A high-severity vulnerability exists in SpyHunter security products that could allow a local attacker to take full control of an affected system. The flaw, known as an unquoted service path, can be exploited by a malicious user with standard access to run their own code with the highest system privileges. This would allow an attacker to completely compromise the machine, steal data, and potentially move to other systems on the network.

This vulnerability is an Unquoted Service Path. The SpyHunter service executable's path is registered in Windows without being enclosed in quotation marks. If the path contains spaces (e.g., C:\Program Files\SpyHunter\service.exe), the Windows operating system may misinterpret it and attempt to execute files at each space-separated segment. An attacker with local access and permissions to write to a parent directory (like C:\) can place a malicious executable named Program.exe in that location. When the system attempts to start the SpyHunter service, it will execute the attacker's malicious file with SYSTEM-level privileges instead of the legitimate service.

This vulnerability is rated as High severity with a CVSS score of 7.8. Exploitation allows for a full privilege escalation, enabling an attacker with basic user access to gain complete administrative (SYSTEM) control over the affected endpoint. The business impact includes the potential for total system compromise, leading to data theft of sensitive corporate or personal information, deployment of ransomware or other persistent malware, and the ability for an attacker to use the compromised machine as a pivot point to attack other resources on the internal network. Since SpyHunter is a security product, its compromise could also be used to disable other security controls and evade detection.

Immediate Action: Apply the security updates provided by the vendor to all affected systems immediately. After patching, monitor system logs for any signs of pre-patch exploitation, such as unexpected service failures or unauthorized process execution. Review access logs to identify any accounts that may have been used to exploit this vulnerability.

Proactive Monitoring: Monitor Windows Event Logs (System and Security) for unusual service behavior, particularly Event ID 7000 (Service Start Failed) related to the SpyHunter service. Enable and monitor process creation logging (Event ID 4688) to detect suspicious executables (e.g., Program.exe, Common.exe) launching from root directories like C:\ or C:\Program Files.

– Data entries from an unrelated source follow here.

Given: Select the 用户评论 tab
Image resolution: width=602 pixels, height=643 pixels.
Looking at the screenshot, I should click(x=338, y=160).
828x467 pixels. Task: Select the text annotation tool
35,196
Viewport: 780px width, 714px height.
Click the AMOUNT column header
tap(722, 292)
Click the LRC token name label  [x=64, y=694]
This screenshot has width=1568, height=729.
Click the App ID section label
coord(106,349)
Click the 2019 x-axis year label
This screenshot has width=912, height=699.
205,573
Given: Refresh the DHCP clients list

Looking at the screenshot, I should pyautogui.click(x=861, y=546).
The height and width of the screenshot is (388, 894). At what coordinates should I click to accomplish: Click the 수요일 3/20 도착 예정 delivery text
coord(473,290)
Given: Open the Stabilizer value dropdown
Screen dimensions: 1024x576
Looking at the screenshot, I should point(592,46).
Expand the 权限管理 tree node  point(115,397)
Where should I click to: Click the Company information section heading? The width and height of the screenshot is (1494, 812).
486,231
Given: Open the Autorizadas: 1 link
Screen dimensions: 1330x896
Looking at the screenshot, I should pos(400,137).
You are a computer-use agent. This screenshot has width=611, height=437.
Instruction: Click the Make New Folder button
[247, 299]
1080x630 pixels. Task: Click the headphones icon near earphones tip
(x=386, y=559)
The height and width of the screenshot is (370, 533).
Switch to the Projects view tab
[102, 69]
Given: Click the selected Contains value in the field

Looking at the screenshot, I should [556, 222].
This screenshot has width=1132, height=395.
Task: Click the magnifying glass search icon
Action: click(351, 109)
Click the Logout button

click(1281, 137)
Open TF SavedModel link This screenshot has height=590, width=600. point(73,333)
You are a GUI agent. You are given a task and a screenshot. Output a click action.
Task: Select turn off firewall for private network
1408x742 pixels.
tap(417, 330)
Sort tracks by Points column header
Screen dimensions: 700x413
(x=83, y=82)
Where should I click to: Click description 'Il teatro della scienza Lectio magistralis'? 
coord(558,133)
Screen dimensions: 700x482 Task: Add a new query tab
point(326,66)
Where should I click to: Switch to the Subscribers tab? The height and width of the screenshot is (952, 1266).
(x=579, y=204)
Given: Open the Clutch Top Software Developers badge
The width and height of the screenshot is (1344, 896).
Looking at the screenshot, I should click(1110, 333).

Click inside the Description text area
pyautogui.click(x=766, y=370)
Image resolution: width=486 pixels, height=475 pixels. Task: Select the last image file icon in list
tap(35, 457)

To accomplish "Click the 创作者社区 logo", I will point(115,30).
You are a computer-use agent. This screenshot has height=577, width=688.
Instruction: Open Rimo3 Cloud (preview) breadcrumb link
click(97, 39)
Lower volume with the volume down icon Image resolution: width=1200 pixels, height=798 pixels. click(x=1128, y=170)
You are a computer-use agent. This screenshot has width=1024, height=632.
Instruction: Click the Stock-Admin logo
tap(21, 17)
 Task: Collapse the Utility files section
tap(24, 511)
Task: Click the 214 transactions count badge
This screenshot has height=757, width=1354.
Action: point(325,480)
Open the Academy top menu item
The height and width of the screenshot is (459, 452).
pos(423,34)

Compensating Controls: If patching cannot be performed immediately, implement application control solutions like AppLocker or Windows Defender Application Control to prevent the execution of unauthorized executables from world-writable directories. Additionally, enforce strict file system permissions to prevent non-administrative users from creating files in root-level directories.

Public Exploit Available: true

Given the high severity (CVSS 7.8) and the simplicity of exploitation for an attacker who has already gained local access, we recommend that organizations prioritize patching this vulnerability immediately. Although it is not on the CISA KEV list, the risk of complete system compromise is significant. All endpoints running the affected SpyHunter products should be identified and updated to the latest version to mitigate the risk of privilege escalation and subsequent lateral movement within the network.